Figure 5. Cellular and molecular mechanisms proposed to mediate corticosterone excitation within the ventral hippocampus.

The ventral hippocampus is known to have an extensive interneuronal network (shown in red) responsible for regulating local excitation (Chamberland and Topolnik, 2012; Freund and Buzsaki, 1996; Leranth and Hajszan, 2007). Therefore, we propose the ventral hippocampus’ glutamatergic efferents responsible for stimulating accumbal dopamine release (shown in green) may be under tonic inhibition by GABAergic interneuron- and interneuron-inhibiting interneurons (called interneuron-specific interneurons, IS-Is) under basal conditions. We conclude that corticosterone activation of presynaptic membrane mineralocorticoid receptors (MR, purple circles) potentiates local glutamate release onto the ventral hippocampus’ glutamatergic efferents (Bekkers and Stevens, 1989; Karst et al., 2005). Membrane mineralocorticoid receptors also exist postsynaptically and can rapidly and reversibly potentiate glutamate release in the hippocampus; these have not been shown in the figure for the sake of simplicity.
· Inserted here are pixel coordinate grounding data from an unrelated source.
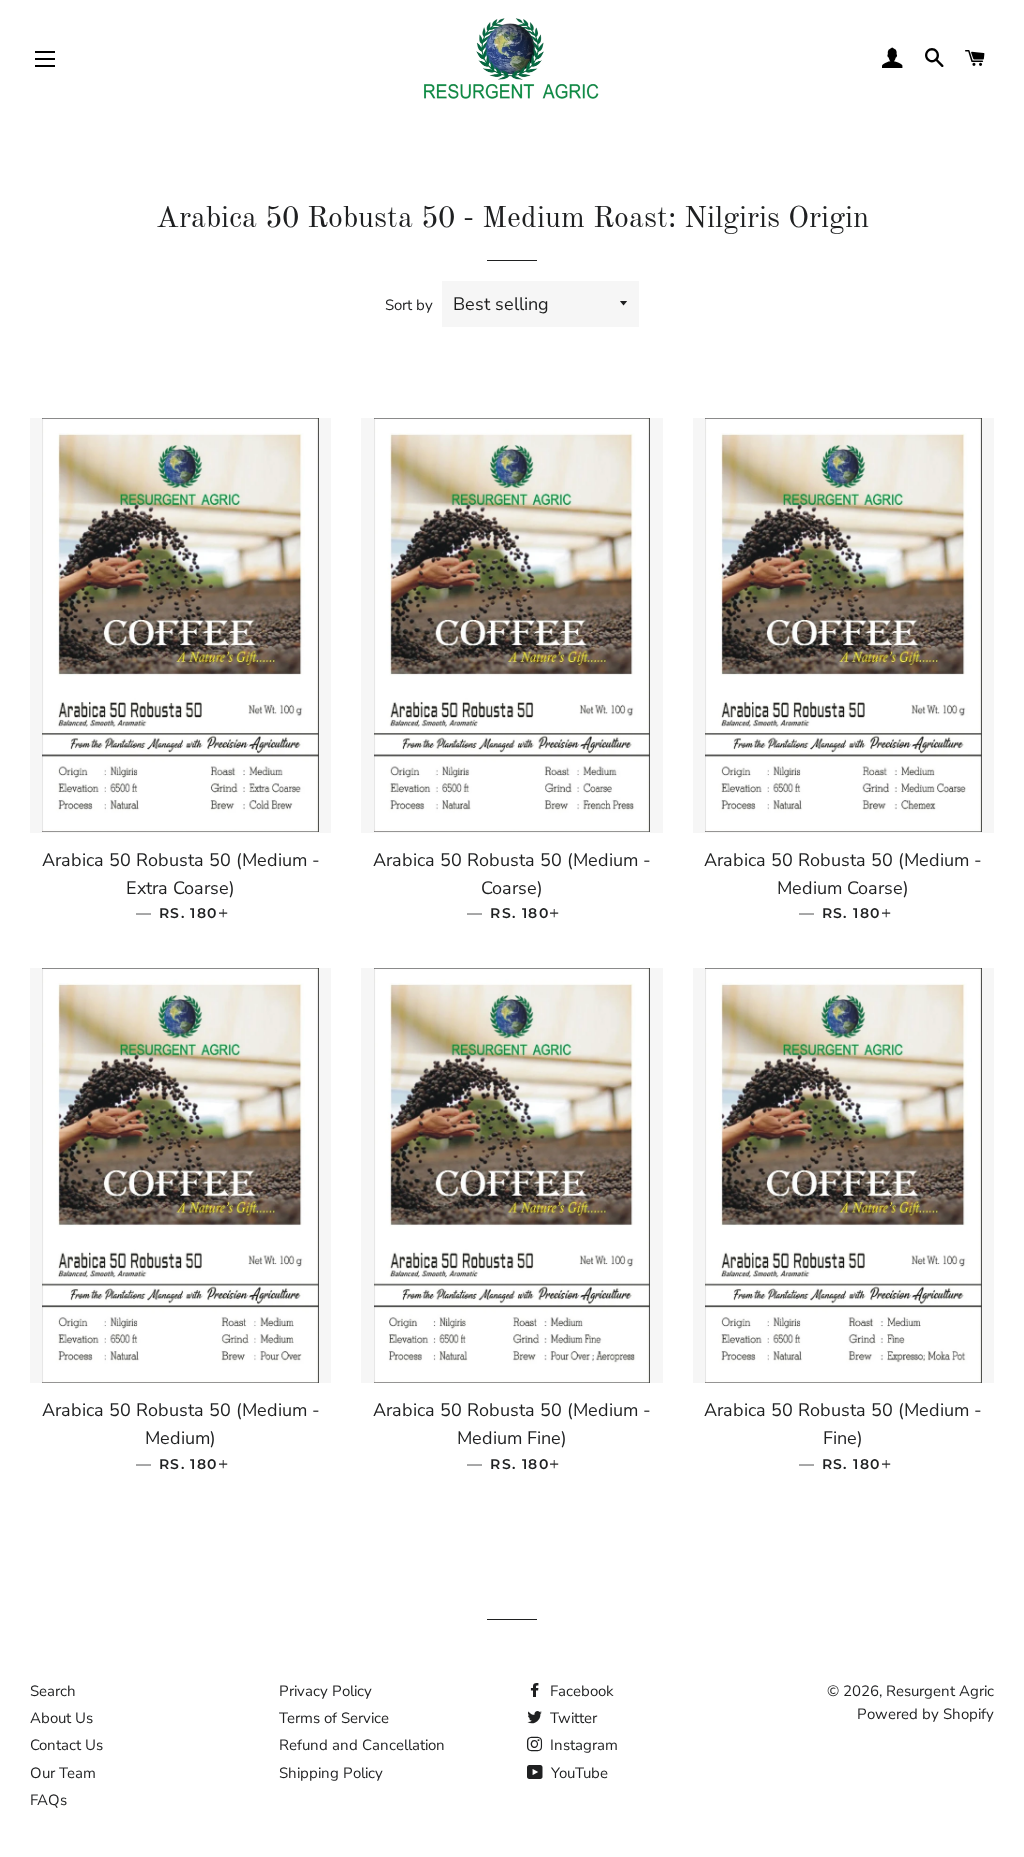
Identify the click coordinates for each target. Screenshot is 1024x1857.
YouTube (577, 1773)
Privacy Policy (325, 1691)
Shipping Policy (331, 1773)
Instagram (582, 1745)
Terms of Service (334, 1718)
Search (53, 1691)
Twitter (571, 1718)
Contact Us (66, 1745)
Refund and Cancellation (362, 1745)
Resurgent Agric (940, 1691)
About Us (61, 1718)
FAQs (48, 1800)
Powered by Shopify (925, 1714)
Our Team (63, 1773)
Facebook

However, we propose activation of postsynaptic cytosolic glucocorticoid receptors (GR, blue circles) is also required to induce top-down disinhibition of the glutamatergic efferents whose terminal actions regulate accumbal dopamine output (Liu et al., 2010; Maggio and Segal, 2009; Zeise et al., 1992). The disinhibiting effects of GR activation are thought to occur through its induction of the retrograde signaling (RN: retrograde neurotransmitter) components 2-Arachidonoylglycerol (2-AG; an ester/lipid endocannabinoid), nitric oxide (NO; a gas), and/or serotonin (5-HT; an amino acid), which have been shown to act on inhibitory G_i/o-coupled Type I cannabinoid (CB1) receptors, NO-sensitive guanylyl cyclase, and inhibitory 5-HT_1A- and excitatory 5-HT₃ receptors (respectively) on the presynaptic terminals of presynaptic GABAergic interneurons (Barr and Forster, 2011; Di et al., 2016; Di et al., 2003; Hu et al., 2010; Li et al., 2014). Overall, we propose GR activation disinhibits GABAergic suppression of the ventral hippocampus’ principal glutamatergic efferents that project to the mesolimbic dopamine system, enabling MR-induced depolarizing events to regulate accumbal excitation/inhibition and dopamine release.